Comment by godelski

7 months ago

  > The thing is, AI researchers have continually underestimated the pace of AI progress

What's your argument?

That because experts aren't good at making predictions that non-experts must be BETTER at making predictions?

Let me ask you this: who do you think is going to make a less accurate prediction?

Assuming no one is accurate here, everybody is wrong. So the question is who is more or less accurate.
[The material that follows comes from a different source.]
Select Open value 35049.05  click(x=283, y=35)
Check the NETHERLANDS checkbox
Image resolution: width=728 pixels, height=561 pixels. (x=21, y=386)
Because there is a thing as "more accurate" right?

  >> In 2022, they thought AI wouldn’t be able to write simple Python code until around 2027.

Go look at the referenced paper[0]. It is on page 3, last item in Figure 1, labeled "Simple Python code given spec and examples". That line is just after 2023 and goes to just after 2028. There's a dot representing the median opinion that's left of the vertical line half way between 2023 and 2028. Last I checked, 8-3 = 5, and 2025 < 2027.

And just look at the line that follows

  > In 2023, they reduced that to 2025, but AI could maybe already meet that condition in 2023

Something doesn't add up here... My guess, as someone who literally took that survey, is what's being referred to as "a simple program" has a different threshold.

Here's the actual question from the survey

  Write concise, efficient, human-readable Python code to implement simple algorithms like quicksort. That is, the system should write code that sorts a list, rather than just being able to sort lists.
  
  Suppose the system is given only:
    A specification of what counts as a sorted list
    Several examples of lists undergoing sorting by quicksort

Is the answer to this question clear? Place your bets now!

Here, I asked ChatGPT the question[1], it got it wrong. Yeah, I know it isn't very wrong, but it is still wrong. Here's an example of a correct solution[2] which shows the (at least) two missing lines. Can we get there with another iteration? Sure! But that's not what the question was asking.

I'm sure some people will say that GPT gave the right solution. So what that it ignored the case of a singular array and assumed all inputs are arrays. I didn't give it an example of a singular array or non-array inputs, but it did just assume. I mean leetcode questions pull out way more edge cases than I'm griping on here.

So maybe you're just cherry-picking. Maybe the author is just cherry-picking. Because their assertion that "AI could maybe already meet that condition in 2023" is not unobjectively true. It's not clear that this is true in 2025!

[0] https://arxiv.org/abs/2401.02843

[1] https://chatgpt.com/share/688ea18e-d51c-8013-afb5-fbc85db0da...

[2] https://www.geeksforgeeks.org/python/python-program-for-inse...

2 comments

godelski

atleastoptimal 7 months ago

>Go look at the referenced paper[0]. It is on page 3, last item in Figure 1, labeled "Simple Python code given spec and examples". That line is just after 2023 and goes to just after 2028. There's a dot representing the median opinion that's left of the vertical line half way between 2023 and 2028. Last I checked, 8-3 = 5, and 2025 < 2027.

The graph you're looking at is of the 2023 survey, not the 2022 one

As for your question, I don't see what it proves. You described the desired conditions for an a sorting algorithm and chatGPT implemented a sorting algorithm. In the case of an array with one element, it bypasses the for loop automatically and just returns the array. It is reasonable for it to assume all inputs are arrays because your question told it that its requirements were to create a program that " turn any list of numbers into a foobar."

Of course I'm not any one of the researchers asked about their predictions in the survey, but I'm sure if you told them "a SOTA AI in 2025 produced working human readable code based on a list of specifications, and is only incorrect by a broad characterization of what counts as an edge case that would trip up a reasonable human coder on the first try", I'm sure the 2022 or 2023 respondents would say that it meets their criteria for their threshold.

godelski 7 months ago
> As for your question, I don't see what it proves.
The author made a claim
I showed the claim was false
The author bases his argument on this and similar claims. Showing his claim is false says he's argument doesn't hold
> and is only incorrect by a broad characterization
I don't know of I'd really call a single item an "edge case" so much as generalization.
But I do know I'd answer that question differently given your reframing.